Daniil Kharms, Katie Farris, and Ilya Kaminsky

Incidents (Даниил Иванович Хармс)

–translated by Katie Farris and Ilya Kaminsky

One day Orlov had too many mashed peas and died. And Krylov, hearing about this, died too.
But Spridonov died for no reason. And Spridonov’s wife fell off a kitchen cabinet and also died.
And Spridonov’s children drowned in a pond. And Spridonov’s grandmother took to the bottle
and hit the road. And Mikhailov ceased combing his hair and got ill. And Kruglov sketched a
grandma with a whip and went crazy. And Perehvostov received four hundred roubles by wire
and became so uptight that they fired him from work.
  Good people, they are all my good people, these citizens – but they can’t keep their two feet
on the ground.

Однажды Орлов объелся толченым горохом и умер. А Крылов, узнав об этом, тоже умер.
А Спиридонов умер сам собой. А жена Спиридонова упала с буфета и тоже умерла. А дети
Спиридонова утонули в пруду. А бабушка Спиридонова спилась и пошла по дорогам. А
Михайлов перестал причесываться и заболел паршой. А Круглов нарисовал даму с кнутом
и сошел с ума. А Перехрестов получил телеграфом четыреста рублей и так заважничал, что
его вытолкали со службы.
Хорошие люди не умеют поставить себя на твердую ногу.

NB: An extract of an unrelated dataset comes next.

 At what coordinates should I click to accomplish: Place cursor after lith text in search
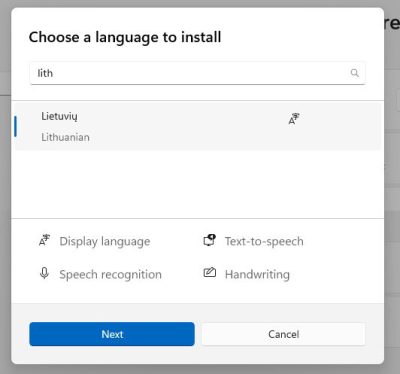point(54,73)
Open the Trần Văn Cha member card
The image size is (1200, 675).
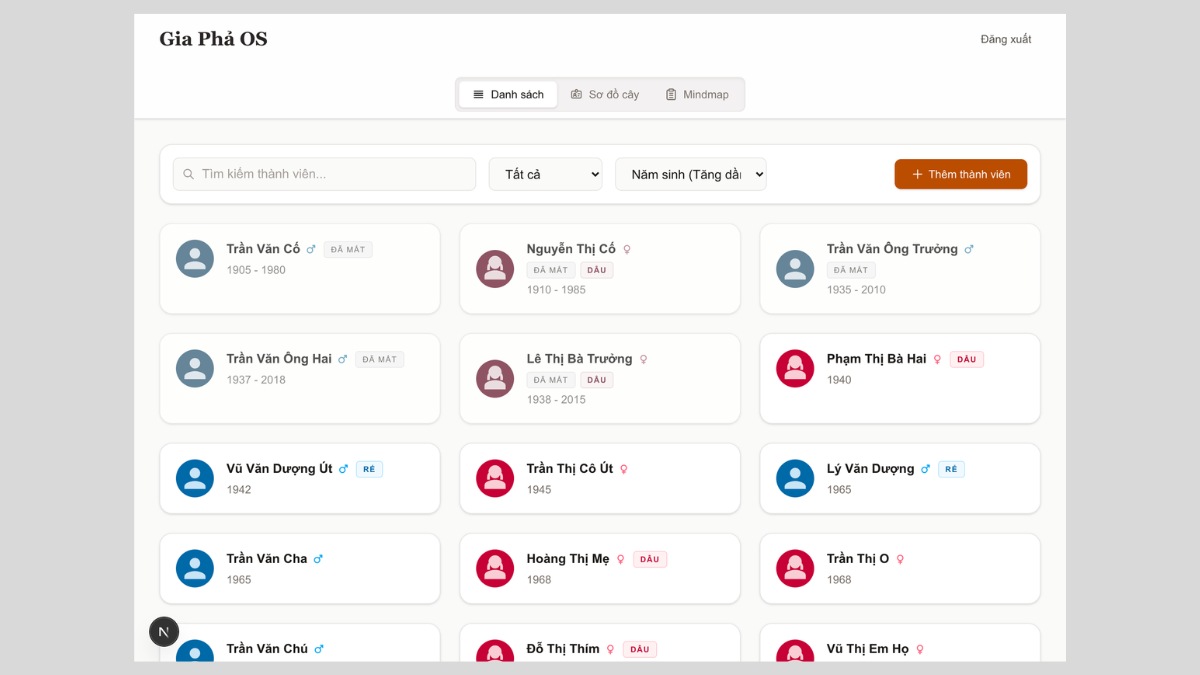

Daniil Kharms (1905-42) is one of the co-founders of OBERIU movement, an absurdist avandgarde Russian literary movement. Kharms wrote poems and absurd short stories, often published in underground magazines, after the avant-garde literary societies that Kharms was associated with were banned by the Stalin regime; he starved to death in Stalin prisons. Katie Farris is the author of BOYSGIRLS (Marick Press) and co-translator of If I Were Born in Prague (Argos Books). Her fictions and translations have appeared in VQR, Midamerican Review, The Literary Review, Verse, and other publications. She teaches at the MFA Program in San Diego State University. Ilya Kaminsky is the author of Dancing In Odessa (Tupelo Press) and co-editor of Ecco Book of International Poetry (Harper Collins).